Encinitas city crews placed banners along both routes Friday morning advising people of social distancing rules:

  • Maintain 6 ft. distance
  • Facial coverings strongly recommended
  • Keep Moving
  • Travel on the right, pass on the left
  • No gathering
  • Do not use if sick

As soon as crews lifted barricades in Encinitas, walkers, joggers, and bicyclists took advantage of the cooler morning temperatures.

“I just came down and went for a stroll and it is a reprieve and feels better. I understand why they had to close it. it got really crowded with folks coming in but yeah...better. I guess after restrictions there’s freedom,” Julie Jackson, Encinitas said.

While the San Diego County Public Health Order did not close the beaches and trails itself, it said parking lots must be closed and social distancing rules must be followed. If any city felt they could not enforce the protocols, the areas should be closed.

The City of Encinitas decided at their April 15 city council meeting to close the trails because of overcrowding, which caused people to ignore the established social distancing rules.

“I was real happy that I could come down here and walk but I understood why they didn’t [allow it] because there were a lot of people who are not practicing social distancing and they were being idiotic about it," said Solana Beach resident Barry Francke. "They were gathering together, stopping not moving, and not wearing a mask."

The closures led to community outrage and a protest Sunday, which drew hundreds.

The protest was criticized because of the large gathering and the lack of distancing and facial coverings. However, no one was cited by the San Diego County Sheriff’s Department.

The following week, the county of San Diego shared measures that cities could take to begin to reopen some of their public trails, parks and beaches.
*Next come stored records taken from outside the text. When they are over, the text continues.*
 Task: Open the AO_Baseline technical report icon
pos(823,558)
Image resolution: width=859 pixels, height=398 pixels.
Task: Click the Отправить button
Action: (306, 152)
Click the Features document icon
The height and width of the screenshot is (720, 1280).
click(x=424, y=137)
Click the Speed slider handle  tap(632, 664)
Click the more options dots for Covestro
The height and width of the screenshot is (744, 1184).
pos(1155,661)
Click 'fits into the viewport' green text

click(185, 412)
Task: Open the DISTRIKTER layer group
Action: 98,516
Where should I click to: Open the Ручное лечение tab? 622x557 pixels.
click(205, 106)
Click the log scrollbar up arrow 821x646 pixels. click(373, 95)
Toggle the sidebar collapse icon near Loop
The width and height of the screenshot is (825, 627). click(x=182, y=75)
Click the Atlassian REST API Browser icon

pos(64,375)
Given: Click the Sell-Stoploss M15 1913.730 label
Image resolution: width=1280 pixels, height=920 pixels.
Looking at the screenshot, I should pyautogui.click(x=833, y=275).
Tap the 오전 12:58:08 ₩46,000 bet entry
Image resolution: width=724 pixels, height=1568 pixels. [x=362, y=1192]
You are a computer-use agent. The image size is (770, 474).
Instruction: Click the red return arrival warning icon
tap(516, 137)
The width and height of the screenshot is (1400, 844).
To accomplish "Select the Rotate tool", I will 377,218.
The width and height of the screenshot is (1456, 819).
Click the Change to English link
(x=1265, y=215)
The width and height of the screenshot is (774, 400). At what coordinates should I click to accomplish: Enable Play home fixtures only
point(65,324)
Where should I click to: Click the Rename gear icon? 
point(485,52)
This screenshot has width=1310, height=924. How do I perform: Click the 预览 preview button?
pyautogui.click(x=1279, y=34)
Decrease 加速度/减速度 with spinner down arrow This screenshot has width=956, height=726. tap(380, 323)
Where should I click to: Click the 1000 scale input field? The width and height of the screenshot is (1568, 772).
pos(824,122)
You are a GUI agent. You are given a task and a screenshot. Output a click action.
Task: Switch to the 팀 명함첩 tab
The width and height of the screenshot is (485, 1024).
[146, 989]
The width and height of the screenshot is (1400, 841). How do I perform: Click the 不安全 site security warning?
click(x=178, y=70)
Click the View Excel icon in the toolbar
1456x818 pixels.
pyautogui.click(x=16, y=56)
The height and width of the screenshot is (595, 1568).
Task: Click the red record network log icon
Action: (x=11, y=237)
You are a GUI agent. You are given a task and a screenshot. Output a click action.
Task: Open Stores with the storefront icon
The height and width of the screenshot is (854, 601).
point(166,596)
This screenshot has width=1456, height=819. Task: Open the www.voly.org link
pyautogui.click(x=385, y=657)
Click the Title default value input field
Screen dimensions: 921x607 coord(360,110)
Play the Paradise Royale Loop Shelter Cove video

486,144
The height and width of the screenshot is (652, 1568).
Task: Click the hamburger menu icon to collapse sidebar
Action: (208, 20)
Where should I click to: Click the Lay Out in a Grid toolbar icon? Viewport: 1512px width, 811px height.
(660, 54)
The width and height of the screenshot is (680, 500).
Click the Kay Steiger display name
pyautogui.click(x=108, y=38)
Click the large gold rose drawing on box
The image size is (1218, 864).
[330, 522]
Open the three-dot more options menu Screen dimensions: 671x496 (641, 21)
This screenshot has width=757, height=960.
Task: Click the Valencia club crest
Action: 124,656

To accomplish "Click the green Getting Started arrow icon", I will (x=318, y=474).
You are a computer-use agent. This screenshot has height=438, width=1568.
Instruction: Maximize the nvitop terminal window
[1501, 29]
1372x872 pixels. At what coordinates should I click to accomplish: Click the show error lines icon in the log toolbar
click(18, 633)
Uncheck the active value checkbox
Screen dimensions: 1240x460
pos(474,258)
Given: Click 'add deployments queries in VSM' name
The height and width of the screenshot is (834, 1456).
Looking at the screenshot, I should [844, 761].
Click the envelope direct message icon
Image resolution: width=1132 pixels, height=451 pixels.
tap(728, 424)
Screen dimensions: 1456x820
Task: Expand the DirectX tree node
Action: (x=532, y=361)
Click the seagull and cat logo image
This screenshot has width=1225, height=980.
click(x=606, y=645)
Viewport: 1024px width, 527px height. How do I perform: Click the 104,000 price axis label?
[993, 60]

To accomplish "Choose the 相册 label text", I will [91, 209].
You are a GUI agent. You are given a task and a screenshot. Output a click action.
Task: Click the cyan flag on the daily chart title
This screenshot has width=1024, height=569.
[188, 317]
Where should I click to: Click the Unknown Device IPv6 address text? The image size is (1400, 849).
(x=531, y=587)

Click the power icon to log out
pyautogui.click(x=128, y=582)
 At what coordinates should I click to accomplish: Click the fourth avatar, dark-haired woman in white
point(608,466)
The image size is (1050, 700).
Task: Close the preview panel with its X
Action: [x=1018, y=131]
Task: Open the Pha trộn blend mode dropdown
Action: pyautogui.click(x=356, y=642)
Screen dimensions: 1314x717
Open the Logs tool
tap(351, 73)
Cities were urged to develop their own plans that can be presented to the county and put in place once some requirements to the public health order are lessened.

The county said in order to reopen, cities must enforce that residents only participate in passive recreation, must keep their parking lots and playgrounds closed and must ensure social distancing.

While the county did not make any changes to the public health order, the move was seen as the county's first step towards gradual reopening.